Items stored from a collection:
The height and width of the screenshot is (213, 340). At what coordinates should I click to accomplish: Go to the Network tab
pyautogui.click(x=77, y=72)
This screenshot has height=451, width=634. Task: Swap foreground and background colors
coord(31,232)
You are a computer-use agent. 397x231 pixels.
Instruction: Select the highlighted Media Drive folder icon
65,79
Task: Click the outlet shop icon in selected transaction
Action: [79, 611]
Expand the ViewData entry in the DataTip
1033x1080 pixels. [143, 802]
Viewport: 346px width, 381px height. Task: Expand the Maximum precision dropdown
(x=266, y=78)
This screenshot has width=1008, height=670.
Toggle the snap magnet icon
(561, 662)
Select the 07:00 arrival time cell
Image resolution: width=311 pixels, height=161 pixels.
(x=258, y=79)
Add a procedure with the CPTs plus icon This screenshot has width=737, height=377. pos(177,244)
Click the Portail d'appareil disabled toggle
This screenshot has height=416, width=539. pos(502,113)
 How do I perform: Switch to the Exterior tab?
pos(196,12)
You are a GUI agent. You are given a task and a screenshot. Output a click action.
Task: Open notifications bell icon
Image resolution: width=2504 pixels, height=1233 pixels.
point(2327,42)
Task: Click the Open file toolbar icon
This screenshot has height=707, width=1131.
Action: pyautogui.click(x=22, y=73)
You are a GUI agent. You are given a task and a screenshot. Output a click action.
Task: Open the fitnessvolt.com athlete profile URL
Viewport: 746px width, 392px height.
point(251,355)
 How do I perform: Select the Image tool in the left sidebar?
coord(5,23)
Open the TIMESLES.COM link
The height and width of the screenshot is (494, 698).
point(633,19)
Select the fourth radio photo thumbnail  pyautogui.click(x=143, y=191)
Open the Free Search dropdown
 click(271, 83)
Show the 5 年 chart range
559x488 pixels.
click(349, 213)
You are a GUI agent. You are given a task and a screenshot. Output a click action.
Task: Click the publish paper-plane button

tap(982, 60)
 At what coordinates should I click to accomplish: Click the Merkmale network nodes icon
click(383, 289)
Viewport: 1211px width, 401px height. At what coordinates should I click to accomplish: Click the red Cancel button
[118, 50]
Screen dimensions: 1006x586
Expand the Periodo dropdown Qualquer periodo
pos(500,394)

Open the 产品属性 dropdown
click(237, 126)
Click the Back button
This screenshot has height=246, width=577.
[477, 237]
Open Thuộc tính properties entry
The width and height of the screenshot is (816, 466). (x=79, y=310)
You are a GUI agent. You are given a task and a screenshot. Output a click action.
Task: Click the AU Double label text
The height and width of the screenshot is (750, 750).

§ **What you will do**:
Please retype the entire listing above, line for line, with no changes.

§ **Output**:
The height and width of the screenshot is (213, 340). At what coordinates should I click to accomplish: Go to the Network tab
pyautogui.click(x=77, y=72)
This screenshot has height=451, width=634. Task: Swap foreground and background colors
coord(31,232)
You are a computer-use agent. 397x231 pixels.
Instruction: Select the highlighted Media Drive folder icon
65,79
Task: Click the outlet shop icon in selected transaction
Action: [79, 611]
Expand the ViewData entry in the DataTip
1033x1080 pixels. [143, 802]
Viewport: 346px width, 381px height. Task: Expand the Maximum precision dropdown
(x=266, y=78)
This screenshot has width=1008, height=670.
Toggle the snap magnet icon
(561, 662)
Select the 07:00 arrival time cell
Image resolution: width=311 pixels, height=161 pixels.
(x=258, y=79)
Add a procedure with the CPTs plus icon This screenshot has width=737, height=377. pos(177,244)
Click the Portail d'appareil disabled toggle
This screenshot has height=416, width=539. pos(502,113)
 How do I perform: Switch to the Exterior tab?
pos(196,12)
You are a GUI agent. You are given a task and a screenshot. Output a click action.
Task: Open notifications bell icon
Image resolution: width=2504 pixels, height=1233 pixels.
point(2327,42)
Task: Click the Open file toolbar icon
This screenshot has height=707, width=1131.
Action: pyautogui.click(x=22, y=73)
You are a GUI agent. You are given a task and a screenshot. Output a click action.
Task: Open the fitnessvolt.com athlete profile URL
Viewport: 746px width, 392px height.
point(251,355)
 How do I perform: Select the Image tool in the left sidebar?
coord(5,23)
Open the TIMESLES.COM link
The height and width of the screenshot is (494, 698).
point(633,19)
Select the fourth radio photo thumbnail  pyautogui.click(x=143, y=191)
Open the Free Search dropdown
 click(271, 83)
Show the 5 年 chart range
559x488 pixels.
click(349, 213)
You are a GUI agent. You are given a task and a screenshot. Output a click action.
Task: Click the publish paper-plane button

tap(982, 60)
 At what coordinates should I click to accomplish: Click the Merkmale network nodes icon
click(383, 289)
Viewport: 1211px width, 401px height. At what coordinates should I click to accomplish: Click the red Cancel button
[118, 50]
Screen dimensions: 1006x586
Expand the Periodo dropdown Qualquer periodo
pos(500,394)

Open the 产品属性 dropdown
click(237, 126)
Click the Back button
This screenshot has height=246, width=577.
[477, 237]
Open Thuộc tính properties entry
The width and height of the screenshot is (816, 466). (x=79, y=310)
You are a GUI agent. You are given a task and a screenshot. Output a click action.
Task: Click the AU Double label text
The height and width of the screenshot is (750, 750).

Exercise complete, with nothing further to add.